How much training data for facial action unit detection? - Robotics Institute Carnegie Mellon University

How much training data for facial action unit detection?

Conference Paper, Proceedings of 11th IEEE International Conference and Workshops on Automatic Face & Gesture Recognition (FG '15), May, 2015

Abstract

By systematically varying the number of subjects and the number of frames per subject, we explored the influence of training set size on appearance and shape-based approaches to facial action unit (AU) detection. Digital video and expert coding of spontaneous facial activity from 80 subjects (over 350,000 frames) were used to train and test support vector machine classifiers. Appearance features were shape-normalized SIFT descriptors and shape features were 66 facial landmarks. Ten-fold cross-validation was used in all evaluations. Number of subjects and number of frames per subject differentially affected appearance and shape-based classifiers. For appearance features, which are high-dimensional, increasing the number of training subjects from 8 to 64 incrementally improved performance, regardless of the number of frames taken from each subject (ranging from 450 through 3600). In contrast, for shape features, increases in the number of training subjects and frames were associated with mixed results. In summary, maximal performance was attained using appearance features from large numbers of subjects with as few as 450 frames per subject.

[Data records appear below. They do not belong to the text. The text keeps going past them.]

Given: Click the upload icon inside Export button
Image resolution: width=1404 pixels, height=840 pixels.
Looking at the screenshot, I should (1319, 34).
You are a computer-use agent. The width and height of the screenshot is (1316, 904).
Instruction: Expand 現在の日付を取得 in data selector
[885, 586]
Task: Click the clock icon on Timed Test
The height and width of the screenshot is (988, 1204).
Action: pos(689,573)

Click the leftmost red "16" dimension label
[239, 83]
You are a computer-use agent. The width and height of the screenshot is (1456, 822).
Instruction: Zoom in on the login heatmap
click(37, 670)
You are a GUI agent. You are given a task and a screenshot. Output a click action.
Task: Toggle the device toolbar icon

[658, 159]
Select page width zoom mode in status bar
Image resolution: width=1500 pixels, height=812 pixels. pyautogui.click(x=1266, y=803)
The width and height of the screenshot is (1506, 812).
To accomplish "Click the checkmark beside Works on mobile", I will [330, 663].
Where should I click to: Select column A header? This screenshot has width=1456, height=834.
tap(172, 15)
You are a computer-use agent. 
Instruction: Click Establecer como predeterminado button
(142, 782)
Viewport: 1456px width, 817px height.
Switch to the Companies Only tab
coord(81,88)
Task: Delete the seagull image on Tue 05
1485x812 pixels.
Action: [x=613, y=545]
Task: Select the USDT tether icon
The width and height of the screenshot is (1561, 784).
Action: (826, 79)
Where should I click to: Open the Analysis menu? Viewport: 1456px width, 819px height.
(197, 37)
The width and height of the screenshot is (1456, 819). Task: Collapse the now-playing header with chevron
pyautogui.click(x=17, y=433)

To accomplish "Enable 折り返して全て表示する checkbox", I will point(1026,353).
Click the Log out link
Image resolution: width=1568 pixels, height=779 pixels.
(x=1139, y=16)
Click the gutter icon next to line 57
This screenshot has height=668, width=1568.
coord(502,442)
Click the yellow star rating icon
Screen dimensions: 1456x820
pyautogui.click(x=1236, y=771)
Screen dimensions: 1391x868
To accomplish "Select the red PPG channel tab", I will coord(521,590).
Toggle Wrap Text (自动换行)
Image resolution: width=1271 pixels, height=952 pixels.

These findings suggest that variation in the number of subjects rather than number of frames per subject yields most efficient performance.

BibTeX

@conference{Girard-2015-119670,
author = {Jeffrey M. Girard and Jeffrey F. Cohn and Laszlo A. Jeni and Simon Lucey and Fernando De la Torre},
title = {How much training data for facial action unit detection?},
booktitle = {Proceedings of 11th IEEE International Conference and Workshops on Automatic Face & Gesture Recognition (FG '15)},
year = {2015},
month = {May},
}